*Extracted entries*.
--------------------

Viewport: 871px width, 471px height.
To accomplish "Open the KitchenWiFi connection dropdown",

--------------------

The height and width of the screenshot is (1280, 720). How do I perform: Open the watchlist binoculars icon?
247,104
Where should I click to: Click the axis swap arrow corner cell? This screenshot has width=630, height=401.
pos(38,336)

--------------------

Only the lines from the one containing "Viewport: 871px width, 471px height." through the one containing "the KitchenWiFi connection" are to be retyped, both boundary lines included, with no other material.

*Solved problem*.
Viewport: 871px width, 471px height.
To accomplish "Open the KitchenWiFi connection dropdown",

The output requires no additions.